I thought that each function that is unknown to the compiler at a specific
point of the program leads to an 'undefined reference' when tried
to get linked.

No (at least not in C89)

If there is no definition or prototype the compiler assumes (because
the standard tells it to) that malloc() takes int arguments and
returns an int. As you clearly understand, this is going to be a
problem since malloc actually takes size_t and returns void *. Since
20 is a valid value to pass to a function that takes either int or
size_t, the compiler doesn't know that the argument is wrong, but it
does know that the return value is wrong, hence the warning.

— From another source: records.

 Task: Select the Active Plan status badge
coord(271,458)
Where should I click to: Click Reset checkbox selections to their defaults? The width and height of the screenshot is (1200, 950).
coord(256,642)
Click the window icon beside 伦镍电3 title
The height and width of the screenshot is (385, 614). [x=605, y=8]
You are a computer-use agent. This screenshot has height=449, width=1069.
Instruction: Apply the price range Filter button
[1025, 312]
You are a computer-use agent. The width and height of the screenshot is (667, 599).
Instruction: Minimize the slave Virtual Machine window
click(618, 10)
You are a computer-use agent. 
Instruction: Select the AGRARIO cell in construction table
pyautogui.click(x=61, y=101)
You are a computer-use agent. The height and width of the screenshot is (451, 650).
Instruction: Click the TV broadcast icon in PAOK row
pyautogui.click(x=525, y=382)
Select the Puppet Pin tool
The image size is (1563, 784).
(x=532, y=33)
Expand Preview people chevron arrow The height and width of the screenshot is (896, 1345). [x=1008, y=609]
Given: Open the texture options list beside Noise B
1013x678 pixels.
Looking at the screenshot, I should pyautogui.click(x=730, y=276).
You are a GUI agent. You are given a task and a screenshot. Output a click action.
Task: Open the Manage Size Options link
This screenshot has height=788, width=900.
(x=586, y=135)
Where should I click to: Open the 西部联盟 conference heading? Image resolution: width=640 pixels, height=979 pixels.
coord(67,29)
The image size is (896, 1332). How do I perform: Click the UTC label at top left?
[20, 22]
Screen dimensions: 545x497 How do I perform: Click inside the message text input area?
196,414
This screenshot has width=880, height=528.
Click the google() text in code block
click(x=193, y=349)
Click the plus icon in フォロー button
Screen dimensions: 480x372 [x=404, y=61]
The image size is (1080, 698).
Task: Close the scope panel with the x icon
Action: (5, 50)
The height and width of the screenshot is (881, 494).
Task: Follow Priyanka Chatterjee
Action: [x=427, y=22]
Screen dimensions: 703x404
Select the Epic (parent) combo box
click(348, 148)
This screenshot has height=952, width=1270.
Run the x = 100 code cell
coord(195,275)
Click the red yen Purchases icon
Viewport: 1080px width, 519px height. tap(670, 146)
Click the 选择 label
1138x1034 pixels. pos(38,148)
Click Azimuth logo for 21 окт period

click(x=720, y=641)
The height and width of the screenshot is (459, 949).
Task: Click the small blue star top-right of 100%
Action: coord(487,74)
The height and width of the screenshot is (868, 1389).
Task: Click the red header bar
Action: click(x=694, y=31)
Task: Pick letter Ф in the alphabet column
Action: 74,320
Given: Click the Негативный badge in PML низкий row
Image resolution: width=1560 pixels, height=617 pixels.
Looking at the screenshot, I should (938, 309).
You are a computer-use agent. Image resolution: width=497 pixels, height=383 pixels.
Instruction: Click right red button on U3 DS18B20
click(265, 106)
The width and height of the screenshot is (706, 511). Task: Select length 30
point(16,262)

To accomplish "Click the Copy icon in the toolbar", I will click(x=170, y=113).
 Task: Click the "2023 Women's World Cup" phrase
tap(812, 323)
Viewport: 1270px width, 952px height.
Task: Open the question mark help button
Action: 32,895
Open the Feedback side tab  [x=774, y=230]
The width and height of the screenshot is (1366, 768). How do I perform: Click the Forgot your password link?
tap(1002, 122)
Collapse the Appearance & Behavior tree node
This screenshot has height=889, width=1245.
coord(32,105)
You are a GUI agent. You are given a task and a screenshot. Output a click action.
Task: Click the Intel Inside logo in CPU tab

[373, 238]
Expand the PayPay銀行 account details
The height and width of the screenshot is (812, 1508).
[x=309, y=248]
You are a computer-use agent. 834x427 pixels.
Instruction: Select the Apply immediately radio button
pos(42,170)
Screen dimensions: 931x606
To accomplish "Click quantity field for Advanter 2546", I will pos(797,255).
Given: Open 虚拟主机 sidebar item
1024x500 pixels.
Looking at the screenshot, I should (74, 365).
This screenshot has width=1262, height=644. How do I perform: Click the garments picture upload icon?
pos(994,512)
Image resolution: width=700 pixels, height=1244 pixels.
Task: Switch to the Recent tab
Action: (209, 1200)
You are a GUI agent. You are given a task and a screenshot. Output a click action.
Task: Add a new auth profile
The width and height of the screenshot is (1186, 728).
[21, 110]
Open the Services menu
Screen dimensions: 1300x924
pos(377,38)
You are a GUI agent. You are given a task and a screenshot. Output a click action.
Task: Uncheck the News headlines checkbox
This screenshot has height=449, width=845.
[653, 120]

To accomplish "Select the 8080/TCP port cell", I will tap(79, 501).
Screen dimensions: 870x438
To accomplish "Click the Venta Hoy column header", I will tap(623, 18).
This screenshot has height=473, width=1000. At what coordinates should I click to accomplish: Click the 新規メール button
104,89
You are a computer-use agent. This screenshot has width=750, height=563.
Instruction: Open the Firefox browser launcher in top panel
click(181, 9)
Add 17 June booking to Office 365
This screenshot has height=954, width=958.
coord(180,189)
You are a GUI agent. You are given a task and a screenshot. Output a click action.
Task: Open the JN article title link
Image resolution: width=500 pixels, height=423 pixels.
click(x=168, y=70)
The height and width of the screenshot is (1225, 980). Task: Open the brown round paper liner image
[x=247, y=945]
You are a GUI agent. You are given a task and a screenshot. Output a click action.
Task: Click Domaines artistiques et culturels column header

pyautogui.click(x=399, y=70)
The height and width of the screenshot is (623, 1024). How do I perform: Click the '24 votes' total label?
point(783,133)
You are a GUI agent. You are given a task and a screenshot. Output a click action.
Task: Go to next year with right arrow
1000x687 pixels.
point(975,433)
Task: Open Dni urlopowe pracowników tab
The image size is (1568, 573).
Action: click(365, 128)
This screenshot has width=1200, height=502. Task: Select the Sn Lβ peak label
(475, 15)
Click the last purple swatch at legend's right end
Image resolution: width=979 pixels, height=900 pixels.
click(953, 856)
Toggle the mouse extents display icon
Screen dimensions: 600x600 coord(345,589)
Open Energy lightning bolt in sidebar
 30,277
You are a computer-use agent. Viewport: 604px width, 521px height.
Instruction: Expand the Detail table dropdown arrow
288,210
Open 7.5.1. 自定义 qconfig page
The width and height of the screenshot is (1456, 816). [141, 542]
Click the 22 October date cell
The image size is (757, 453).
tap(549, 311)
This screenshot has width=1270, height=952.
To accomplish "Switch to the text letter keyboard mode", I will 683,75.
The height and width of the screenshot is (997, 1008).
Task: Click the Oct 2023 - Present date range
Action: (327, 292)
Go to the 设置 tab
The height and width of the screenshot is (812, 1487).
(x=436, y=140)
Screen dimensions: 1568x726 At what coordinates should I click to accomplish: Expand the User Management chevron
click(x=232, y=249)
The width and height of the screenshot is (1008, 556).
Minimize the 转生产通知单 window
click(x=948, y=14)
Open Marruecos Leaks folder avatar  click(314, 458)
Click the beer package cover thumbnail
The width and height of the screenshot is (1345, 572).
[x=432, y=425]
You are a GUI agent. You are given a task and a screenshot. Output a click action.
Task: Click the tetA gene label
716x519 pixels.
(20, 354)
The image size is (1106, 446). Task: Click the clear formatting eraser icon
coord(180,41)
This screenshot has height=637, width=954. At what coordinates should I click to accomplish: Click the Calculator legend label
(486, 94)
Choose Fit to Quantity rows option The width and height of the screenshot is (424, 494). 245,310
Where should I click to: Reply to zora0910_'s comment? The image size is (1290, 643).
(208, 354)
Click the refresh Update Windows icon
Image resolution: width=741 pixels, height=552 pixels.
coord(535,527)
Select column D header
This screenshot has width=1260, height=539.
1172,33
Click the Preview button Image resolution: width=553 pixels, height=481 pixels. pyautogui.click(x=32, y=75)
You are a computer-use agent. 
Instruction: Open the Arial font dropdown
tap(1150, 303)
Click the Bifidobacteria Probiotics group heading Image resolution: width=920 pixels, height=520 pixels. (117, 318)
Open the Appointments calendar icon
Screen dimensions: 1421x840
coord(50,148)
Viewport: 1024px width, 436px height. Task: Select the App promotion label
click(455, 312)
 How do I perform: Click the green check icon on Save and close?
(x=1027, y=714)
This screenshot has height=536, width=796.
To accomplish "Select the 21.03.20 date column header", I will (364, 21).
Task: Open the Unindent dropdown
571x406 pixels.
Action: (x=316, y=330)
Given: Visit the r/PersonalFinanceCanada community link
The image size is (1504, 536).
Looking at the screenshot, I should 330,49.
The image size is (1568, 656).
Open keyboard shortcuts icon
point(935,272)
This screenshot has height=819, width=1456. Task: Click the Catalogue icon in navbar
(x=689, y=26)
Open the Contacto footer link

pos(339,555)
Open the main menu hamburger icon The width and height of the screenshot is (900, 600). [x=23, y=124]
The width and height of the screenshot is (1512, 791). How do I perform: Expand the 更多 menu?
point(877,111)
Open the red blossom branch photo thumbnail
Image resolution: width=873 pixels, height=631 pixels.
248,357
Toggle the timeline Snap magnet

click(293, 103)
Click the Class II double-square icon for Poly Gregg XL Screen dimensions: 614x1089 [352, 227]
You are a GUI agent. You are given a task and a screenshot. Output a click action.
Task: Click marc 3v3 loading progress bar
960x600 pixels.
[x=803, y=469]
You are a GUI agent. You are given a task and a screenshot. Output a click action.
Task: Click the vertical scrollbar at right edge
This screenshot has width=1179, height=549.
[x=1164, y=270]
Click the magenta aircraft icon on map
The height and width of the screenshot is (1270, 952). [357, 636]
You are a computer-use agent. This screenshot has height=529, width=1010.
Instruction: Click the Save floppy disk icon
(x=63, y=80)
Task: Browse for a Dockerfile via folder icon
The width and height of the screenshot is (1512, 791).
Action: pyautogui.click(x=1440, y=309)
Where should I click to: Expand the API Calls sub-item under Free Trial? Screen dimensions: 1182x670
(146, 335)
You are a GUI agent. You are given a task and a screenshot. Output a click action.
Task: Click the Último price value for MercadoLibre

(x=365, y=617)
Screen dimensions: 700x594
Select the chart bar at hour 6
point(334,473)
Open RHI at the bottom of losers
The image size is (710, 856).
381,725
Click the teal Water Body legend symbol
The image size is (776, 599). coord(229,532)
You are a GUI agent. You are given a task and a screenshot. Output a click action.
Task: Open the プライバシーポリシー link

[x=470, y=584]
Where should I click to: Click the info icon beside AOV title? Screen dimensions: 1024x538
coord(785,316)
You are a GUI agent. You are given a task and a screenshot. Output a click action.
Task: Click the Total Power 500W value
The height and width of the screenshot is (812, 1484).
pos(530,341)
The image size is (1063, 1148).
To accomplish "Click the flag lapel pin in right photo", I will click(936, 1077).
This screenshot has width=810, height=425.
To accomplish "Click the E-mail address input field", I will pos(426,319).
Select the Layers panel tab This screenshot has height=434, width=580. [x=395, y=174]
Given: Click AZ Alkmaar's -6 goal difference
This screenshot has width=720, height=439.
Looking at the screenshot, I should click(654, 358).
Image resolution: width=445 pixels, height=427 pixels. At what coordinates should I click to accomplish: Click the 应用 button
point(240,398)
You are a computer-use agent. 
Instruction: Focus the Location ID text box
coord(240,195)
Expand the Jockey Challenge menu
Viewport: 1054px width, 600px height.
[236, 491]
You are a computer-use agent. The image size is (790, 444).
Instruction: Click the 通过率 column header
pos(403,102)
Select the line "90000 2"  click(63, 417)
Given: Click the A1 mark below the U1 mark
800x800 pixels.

It is not unusual for the code to work on a particular implementation,
since size_t is often a typedef for int, and pointers may be
implemented as integers of the same size as int. When it doesn't work,
it can just as easily be because the argument type is wrong as because
the return type is wrong. For example, on 64-bit hardware, void * and
size_t may both be 64-bit types and int a 32-bit type. The reason the
compiler complains [and is required to complain] about the return value
but not the argument is that the return value problem is easily
detectable.

The warning is misleading, since it suggests that adding a cast would
solve the problem. This is not true in general and is very unlikely to
be true in practice. Writing
p = (char *) malloc(20);
is likely to make the warning go away, but if void * return values are
passed differently than ints
or are a different size then the cast is not going to magically
retrieve the lost information. This code doesn't say "malloc returns a
char *", it says "although malloc returns an int, I want the compiler
to pretend that it is a char *". For this to be helpful you need a
strange implementation where void * and int are stored and returned
from functions in the same way but char * is stored differently.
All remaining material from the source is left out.